A bientôt 40 ans, Damien Saez n’a rien perdu de la fougue et de la colère de ses débuts. A l’occasion de la sortie de son dernier album (Acte 1 Manifeste : L’Oiseau Liberté), l’interprète de Jeune et Con et Jeunesse lève-toi sort gratuitement sur son site officiel Peuple manifestant. Une chanson-pamphlet de neuf minutes, qui vomit sans interruption sur la société. Un titre assassin à la violence militante qui n’est pas sans rappeler un certain Hexagone, à l’époque où Renaud ne votait pas encore Fillon…
https://www.youtube.com/watch?v=ukg8iczfy0Q
« J’ai lu ton tweet, mon camarade »
Tout commence par un tweet, cruel mais nécessaire rappel de la superficialité de la communication d’aujourd’hui, puis Saez déroule, vomit sa chanson. Neuf minutes sans pause pour reprendre un quelconque souffle, neuf minutes de diatribes, d’insultes, de coup de gueule et de poing levé. Ce sont ses tripes qui parlent, et sa voix écorchée n’a jamais été aussi pertinente que sur ce texte. Le moins que l’on puisse dire, c’est que Saez avait de la colère à exprimer lorsqu’il a écrit Peuple manifestant. Système éducatif, politique culturelle, monde médiatique, frappes en Syrie, racisme d’État, apathie du peuple, rien ou presque n’est épargné par ses coups de plume. Saez, éternel « poète maudit » de la chanson française, révolté sincère aux punchlines acérées, a le pessimisme en bandoulière. Son rock alternatif, qui flirte avec le rap dans son écriture, vise juste et là où ça fait mal, et se veut être une voix de la France d’en bas, celle qui n’a pas peur de traiter la société de « salope », au risque de choquer la « culture légitime » bourgeoise.

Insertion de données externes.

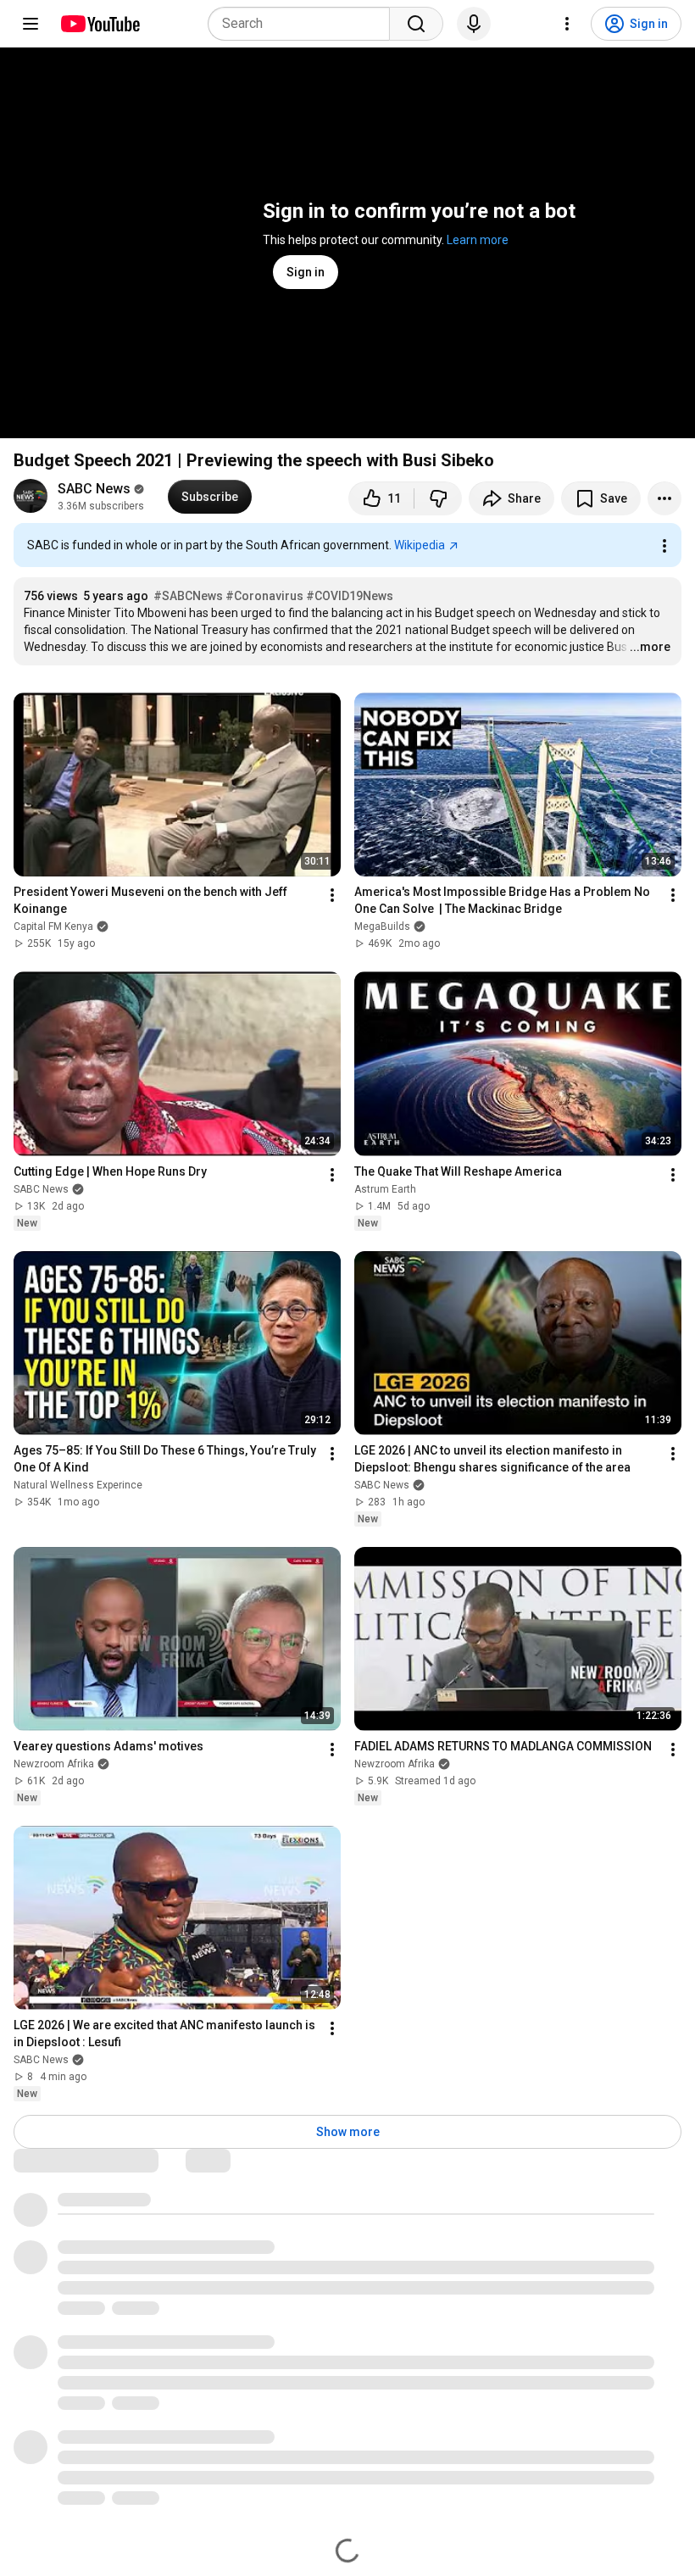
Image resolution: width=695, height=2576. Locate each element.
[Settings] (567, 24)
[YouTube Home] (99, 23)
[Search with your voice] (474, 24)
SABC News (94, 489)
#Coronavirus (264, 596)
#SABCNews (188, 596)
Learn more (478, 240)
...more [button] (650, 647)
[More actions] (664, 498)
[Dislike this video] (438, 498)
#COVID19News (349, 596)
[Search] (416, 24)
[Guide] (30, 24)
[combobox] (304, 24)
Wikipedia (419, 545)
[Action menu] (664, 546)
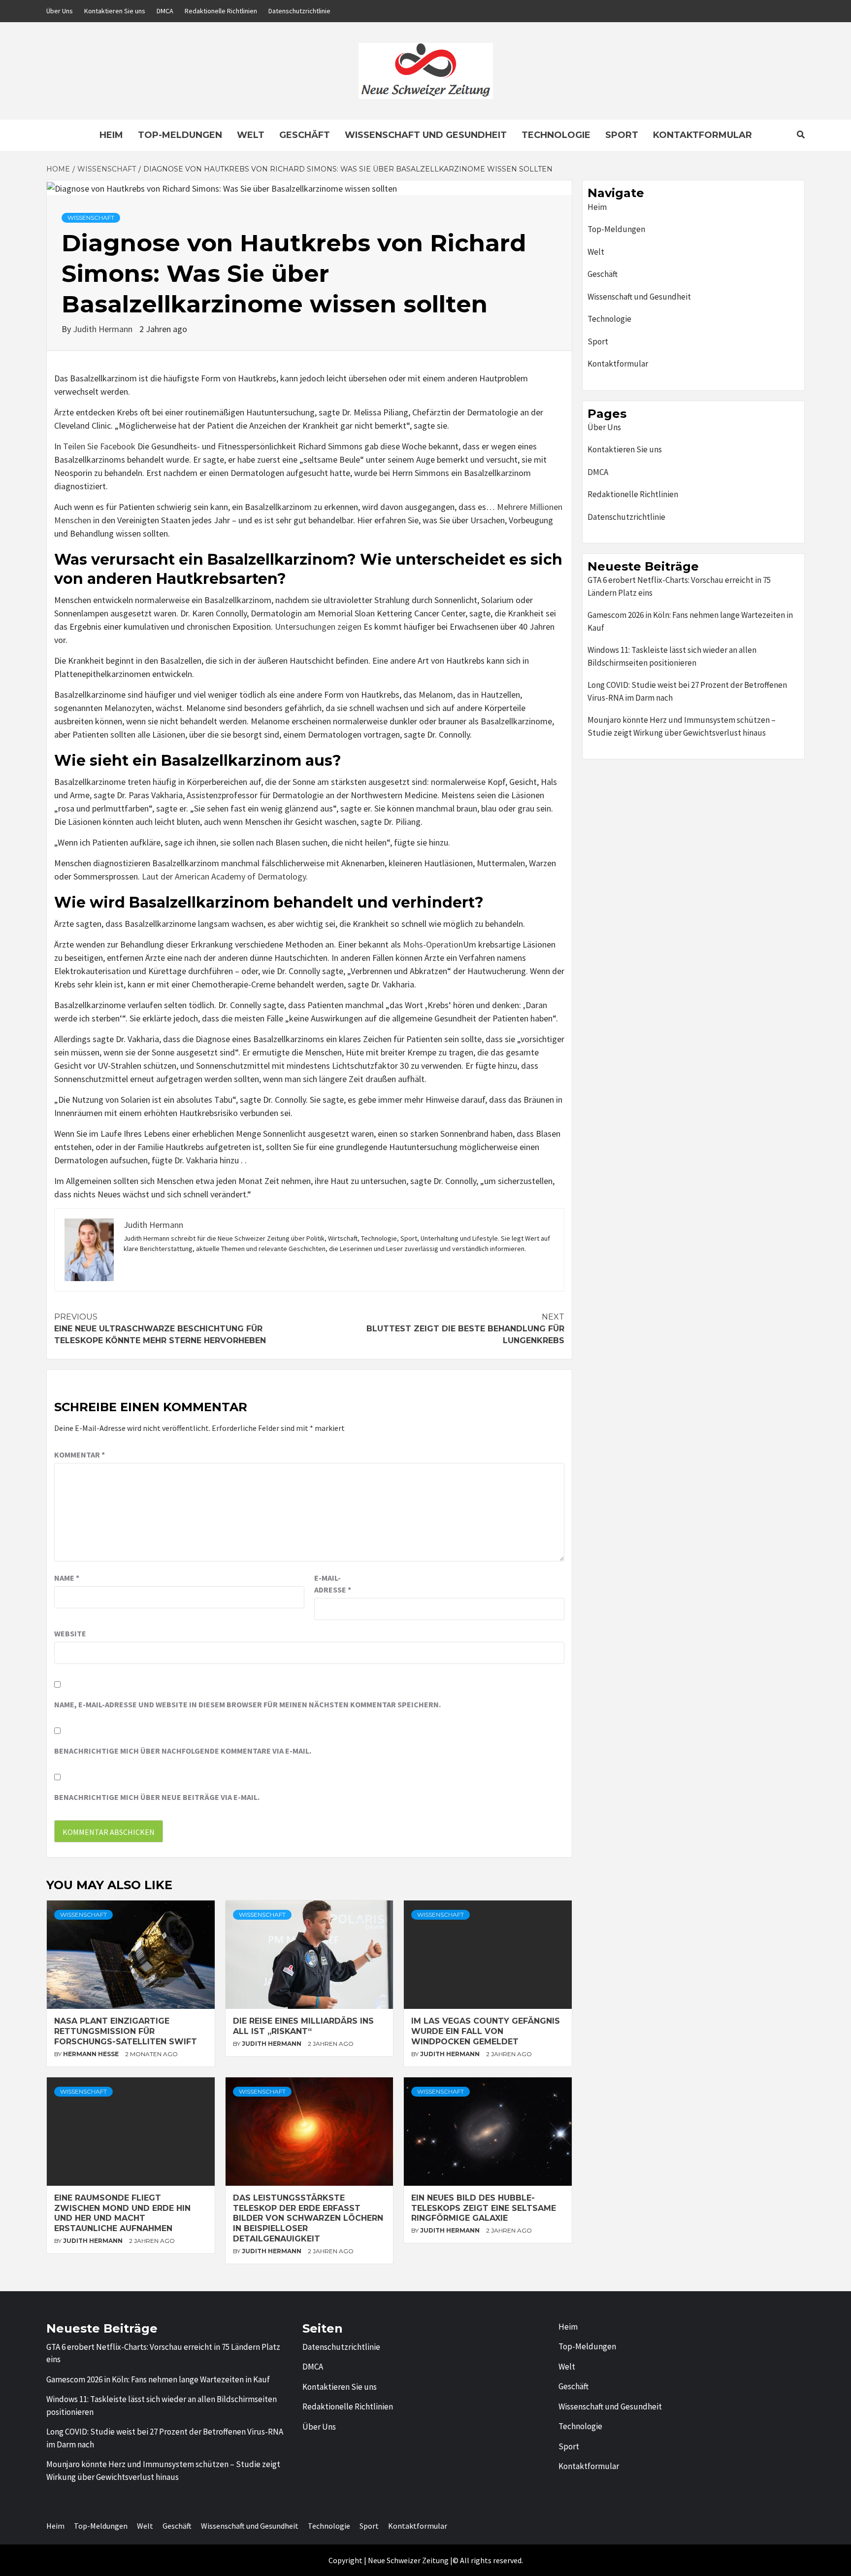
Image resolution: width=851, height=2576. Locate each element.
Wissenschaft (90, 217)
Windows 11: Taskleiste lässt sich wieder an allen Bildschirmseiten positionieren (672, 656)
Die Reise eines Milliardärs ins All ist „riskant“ (303, 2026)
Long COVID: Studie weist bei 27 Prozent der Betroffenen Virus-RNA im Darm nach (687, 691)
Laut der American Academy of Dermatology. (225, 876)
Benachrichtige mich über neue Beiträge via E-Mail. (157, 1797)
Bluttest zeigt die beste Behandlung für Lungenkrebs (465, 1328)
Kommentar (79, 1454)
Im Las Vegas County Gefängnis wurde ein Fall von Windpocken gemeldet (485, 2031)
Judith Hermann (103, 329)
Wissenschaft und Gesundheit (426, 135)
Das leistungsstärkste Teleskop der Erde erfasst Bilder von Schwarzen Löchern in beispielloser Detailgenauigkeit (308, 2218)
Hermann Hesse (91, 2054)
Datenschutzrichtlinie (299, 10)
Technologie (556, 135)
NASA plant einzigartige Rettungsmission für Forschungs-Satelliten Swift (125, 2031)
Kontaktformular (702, 135)
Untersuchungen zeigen (318, 626)
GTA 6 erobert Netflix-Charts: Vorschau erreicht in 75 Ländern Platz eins (679, 586)
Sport (621, 135)
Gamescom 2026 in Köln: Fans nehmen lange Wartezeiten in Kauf (690, 621)
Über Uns (59, 10)
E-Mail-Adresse (332, 1583)
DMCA (165, 10)
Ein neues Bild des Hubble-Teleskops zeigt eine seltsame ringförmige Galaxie (483, 2208)
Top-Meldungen (180, 135)
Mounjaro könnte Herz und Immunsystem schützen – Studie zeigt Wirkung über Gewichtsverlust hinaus (682, 726)
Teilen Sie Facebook (99, 446)
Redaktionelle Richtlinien (221, 10)
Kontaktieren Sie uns (114, 10)
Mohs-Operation (433, 944)
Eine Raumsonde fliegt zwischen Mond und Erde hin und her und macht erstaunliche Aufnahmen (122, 2213)
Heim (111, 135)
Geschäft (304, 135)
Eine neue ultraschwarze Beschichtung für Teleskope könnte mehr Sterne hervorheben (160, 1328)
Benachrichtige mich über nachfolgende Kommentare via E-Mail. (182, 1751)
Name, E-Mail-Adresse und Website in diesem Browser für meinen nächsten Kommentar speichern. (247, 1704)
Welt (250, 135)
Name (66, 1578)
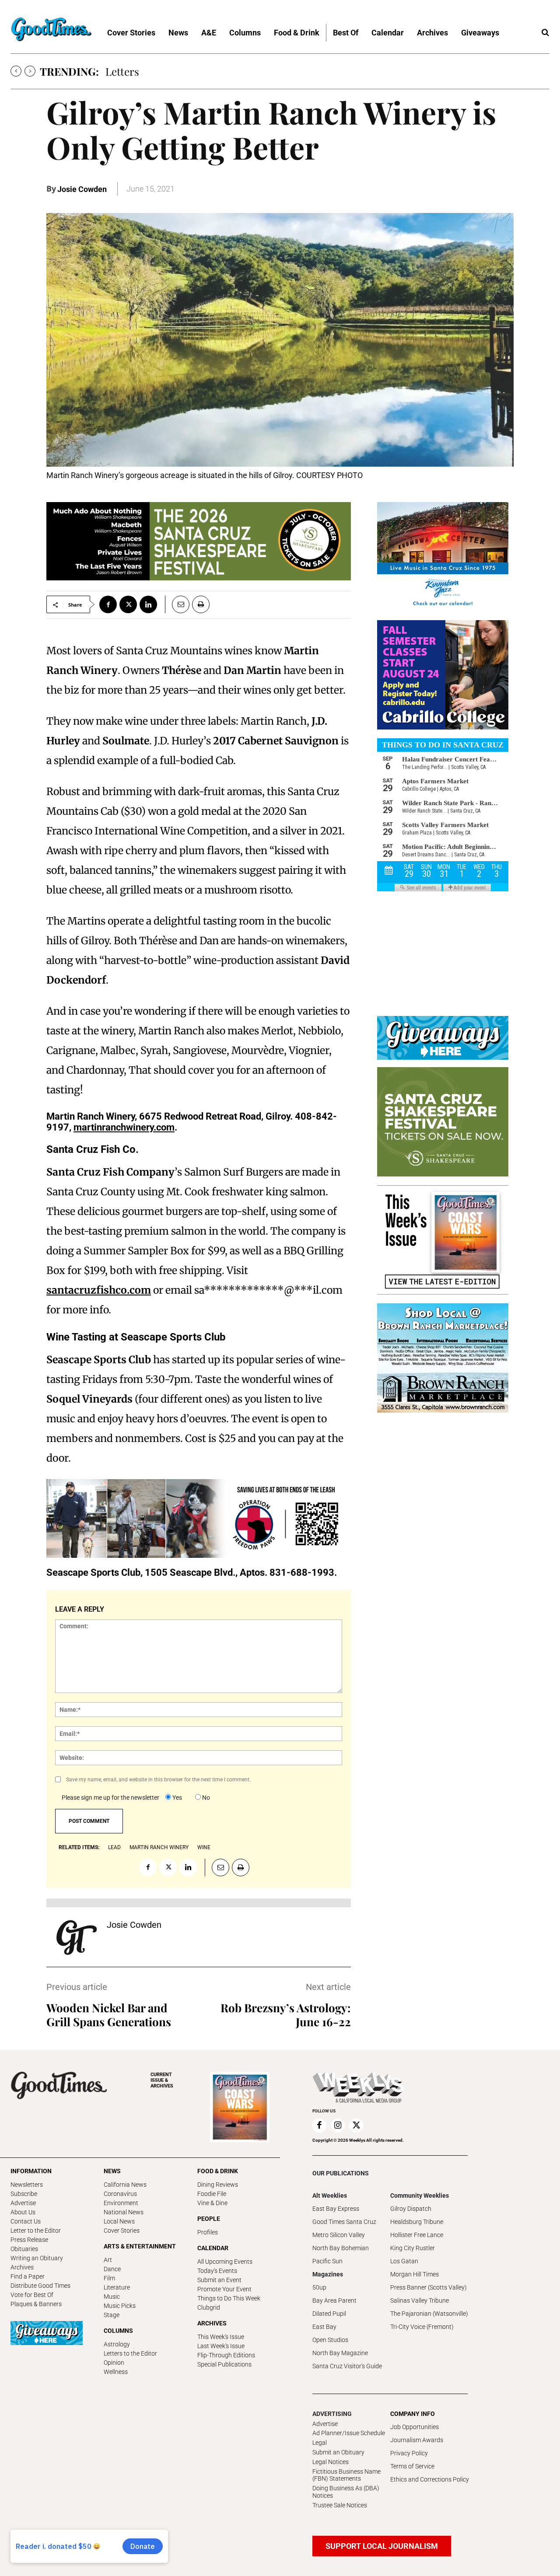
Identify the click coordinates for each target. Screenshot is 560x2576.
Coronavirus (120, 2193)
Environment (121, 2202)
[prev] (15, 71)
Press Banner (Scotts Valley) (428, 2287)
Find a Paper (27, 2276)
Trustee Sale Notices (339, 2505)
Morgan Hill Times (414, 2274)
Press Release (29, 2239)
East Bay (324, 2326)
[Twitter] (128, 604)
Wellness (116, 2371)
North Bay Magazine (340, 2352)
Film (109, 2278)
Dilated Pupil (329, 2313)
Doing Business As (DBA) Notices (345, 2492)
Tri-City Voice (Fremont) (422, 2326)
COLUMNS (118, 2330)
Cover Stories (122, 2230)
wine (203, 1847)
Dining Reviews (217, 2184)
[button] (545, 32)
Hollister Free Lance (416, 2234)
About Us (22, 2212)
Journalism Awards (416, 2439)
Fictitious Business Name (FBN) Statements (346, 2475)
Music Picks (120, 2305)
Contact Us (25, 2221)
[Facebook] (108, 604)
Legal (319, 2442)
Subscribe (23, 2193)
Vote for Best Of (31, 2294)
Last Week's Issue (221, 2345)
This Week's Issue (220, 2336)
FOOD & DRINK (217, 2171)
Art (108, 2259)
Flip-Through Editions (226, 2355)
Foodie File (211, 2193)
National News (124, 2212)
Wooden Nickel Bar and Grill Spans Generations (108, 2014)
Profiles (207, 2232)
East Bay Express (335, 2208)
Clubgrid (208, 2307)
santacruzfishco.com (98, 1290)
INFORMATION (31, 2171)
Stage (111, 2314)
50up (319, 2287)
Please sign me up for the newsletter (110, 1797)
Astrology (117, 2344)
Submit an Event (219, 2279)
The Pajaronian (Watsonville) (429, 2313)
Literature (117, 2287)
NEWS (112, 2171)
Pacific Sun (327, 2261)
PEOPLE (208, 2218)
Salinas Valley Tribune (419, 2300)
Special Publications (224, 2364)
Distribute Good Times (40, 2285)
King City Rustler (412, 2247)
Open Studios (330, 2339)
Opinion (114, 2362)
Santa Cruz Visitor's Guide (347, 2366)
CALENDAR (212, 2247)
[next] (29, 71)
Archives (22, 2267)
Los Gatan (404, 2261)
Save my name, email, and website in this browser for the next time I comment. (158, 1780)
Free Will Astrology (150, 71)
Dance (112, 2268)
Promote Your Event (224, 2289)
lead (114, 1847)
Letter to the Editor (35, 2230)
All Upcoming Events (224, 2261)
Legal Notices (330, 2461)
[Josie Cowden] (77, 1937)
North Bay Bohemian (340, 2247)
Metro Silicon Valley (338, 2234)
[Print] (201, 604)
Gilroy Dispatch (410, 2208)
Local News (119, 2221)
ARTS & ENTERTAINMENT (140, 2246)
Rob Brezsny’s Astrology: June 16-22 (285, 2014)
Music (112, 2296)
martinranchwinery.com (124, 1127)
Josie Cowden (82, 189)
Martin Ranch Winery (159, 1847)
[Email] (177, 604)
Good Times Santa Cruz (344, 2221)
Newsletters (26, 2184)
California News (125, 2184)
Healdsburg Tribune (416, 2221)
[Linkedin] (148, 604)
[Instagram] (338, 2126)
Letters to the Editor (130, 2353)
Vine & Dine (212, 2202)
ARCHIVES (161, 2080)
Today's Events (217, 2270)
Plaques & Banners (36, 2303)
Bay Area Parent (334, 2300)
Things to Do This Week (228, 2298)
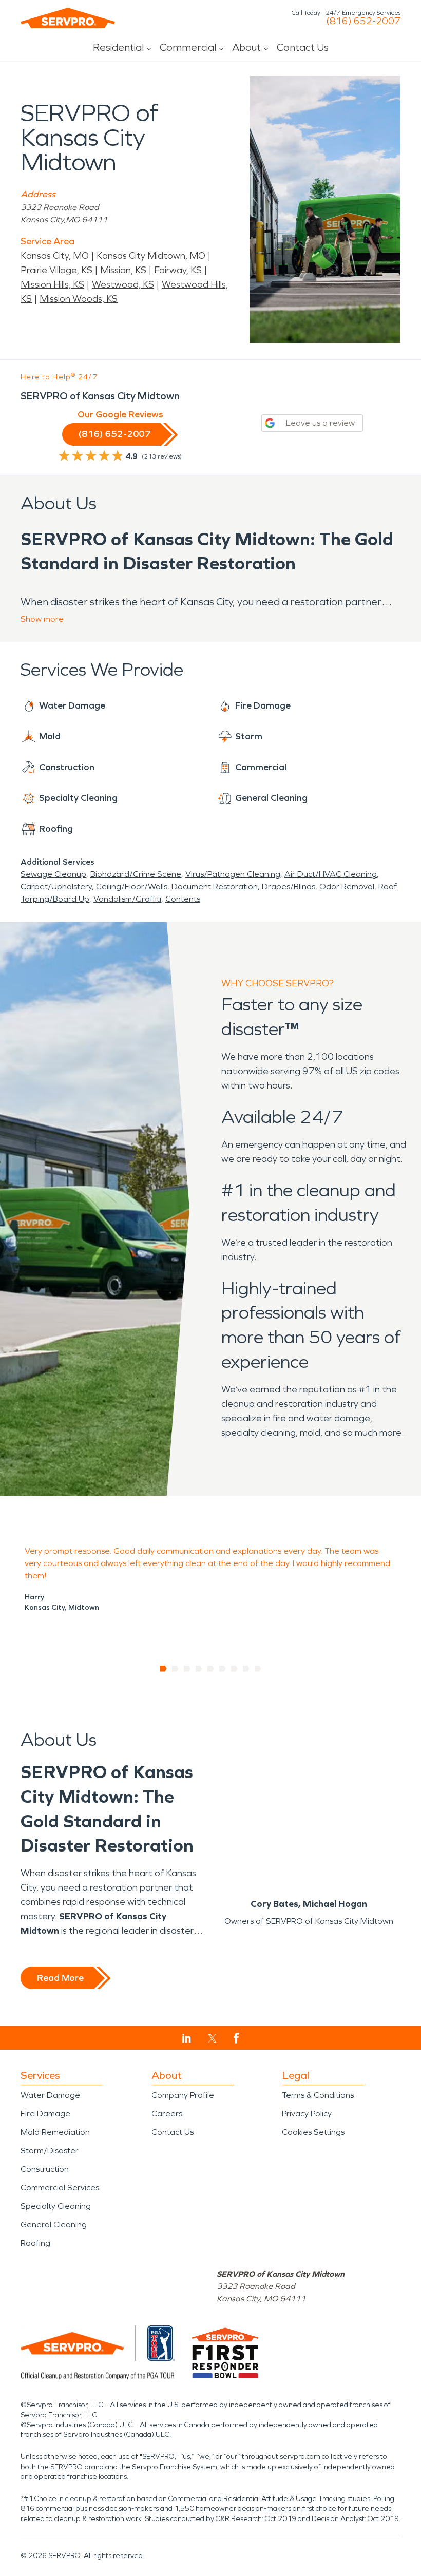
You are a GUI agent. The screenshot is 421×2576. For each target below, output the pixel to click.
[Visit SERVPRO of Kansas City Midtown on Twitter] (212, 2038)
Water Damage (50, 2095)
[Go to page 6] (222, 1668)
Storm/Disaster (50, 2150)
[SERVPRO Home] (68, 18)
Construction (45, 2169)
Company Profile (182, 2095)
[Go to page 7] (234, 1668)
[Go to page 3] (187, 1668)
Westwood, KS (123, 284)
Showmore (42, 619)
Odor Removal (346, 886)
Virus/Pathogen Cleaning (232, 874)
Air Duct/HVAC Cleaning (330, 874)
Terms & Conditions (318, 2095)
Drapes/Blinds (288, 886)
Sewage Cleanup (53, 874)
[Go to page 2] (175, 1668)
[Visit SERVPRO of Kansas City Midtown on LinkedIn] (186, 2038)
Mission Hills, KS (52, 284)
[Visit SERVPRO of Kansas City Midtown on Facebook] (236, 2038)
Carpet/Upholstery (56, 886)
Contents (182, 899)
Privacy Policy (307, 2114)
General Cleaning (54, 2224)
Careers (166, 2114)
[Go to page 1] (163, 1668)
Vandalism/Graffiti (127, 899)
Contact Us (303, 47)
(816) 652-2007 (363, 21)
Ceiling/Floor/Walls (131, 886)
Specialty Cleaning (56, 2206)
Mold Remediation (55, 2132)
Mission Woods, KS (79, 298)
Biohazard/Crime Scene (135, 874)
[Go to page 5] (211, 1668)
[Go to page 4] (199, 1668)
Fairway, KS (178, 270)
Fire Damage (45, 2114)
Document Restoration (214, 886)
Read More (60, 1977)
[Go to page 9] (258, 1668)
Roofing (35, 2243)
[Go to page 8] (246, 1668)
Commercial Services (60, 2187)
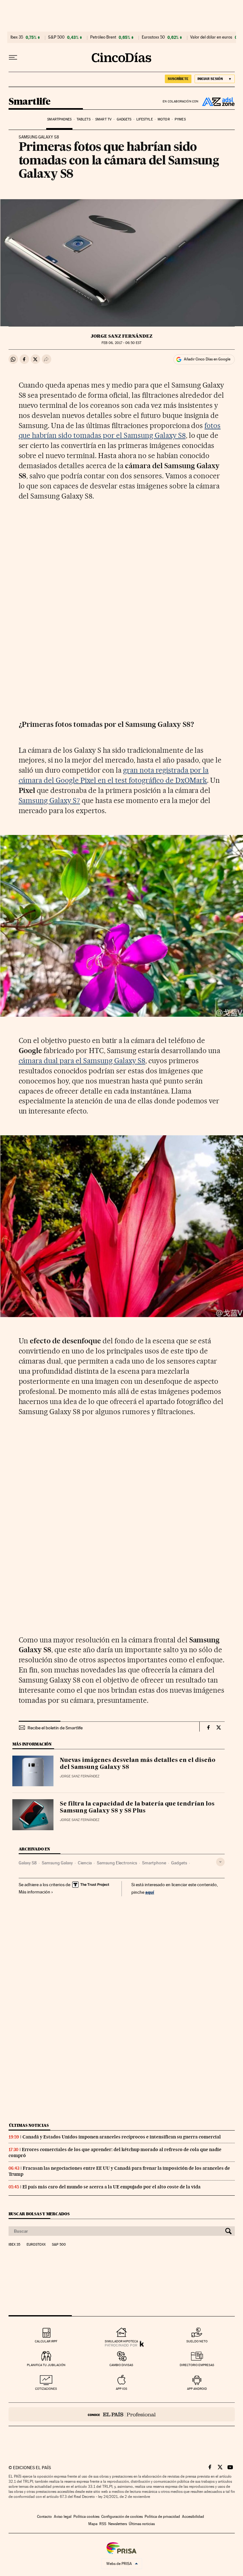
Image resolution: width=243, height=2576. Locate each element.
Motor (164, 119)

L’année 2016 ne l’a de plus évidemment pas laissé indifférent. Mais au-delà des critiques en écho direct avec l’actualité brûlante, de la politique française au Moyen-Orient (« Quand il y a du pétrole faut que ça tombe, sur des pays pauvres, des gamins »), à l’escalade sécuritaire (« les états d’urgence pour asseoir, ah ouais c’est sûr, tous les pouvoirs »), c’est surtout l’apathie générale qui le fait sortir de ses gonds.
https://www.youtube.com/watch?v=TC0l4fhvXco
« Être né sous le signe de l’Hexagone »
Là où Renaud, en 1975, crachait joyeusement sur les 50 millions de prétendants au trône de Roi des Cons (alias nous autres, Français), Saez envoie ses uppercuts à la gueule du « peuple collaborant », un peuple qui préfère « cliquer » et « tweeter », c’est-à-dire malheureusement tout le monde ou presque. Si vous vous sentez agressés par cette chanson, c’est le but. On aurait d’ailleurs tort de disserter sur l’impact qu’un tel titre peut avoir : peut-on être crédible et audible lorsqu’on ne calme pas ses mots, lorsqu’on est aussi virulent ? C’est un faux débat qui en dit long sur le conformisme ambiant…
Radiographies sans concession de deux sociétés françaises certes ancrées dans leur contexte (mais pas si différentes que ça si on suit le diagnostic des deux artistes), Peuple manifestant et Hexagone, sont avant tout des expressions artistiques, qui traduisent la colère de leur interprète respectif. Censuré sur J’accuse, son album précédent, Saez ajoute ses griefs personnels à sa critique de la société. Là où Renaud conservait un certain recul très politique sur son texte, Saez vit ce qu’il chante, devient ce qu’il dit. Voilà pourquoi, sans doute, la chanson a ses moments d’égarement, des mots qui se répètent (« collaborant »), des rimes qui ne se trouvent jamais… Peuple manifestant est confus car spontané, puissant car sincère.
Règlement de comptes, pamphlet militant, cri du cœur et des boyaux : Peuple manifestant est un peu tout ça à la fois, mais nous rappelle surtout par son caractère choquant à quel point la chanson française est insupportablement lisse et conforme. Saez dynamite tout cela, veut donner du relief, et au passage, peut-être réveiller quelques consciences. Pour neuf minutes au moins, pari réussi… Le reste n’est pas de son ressort.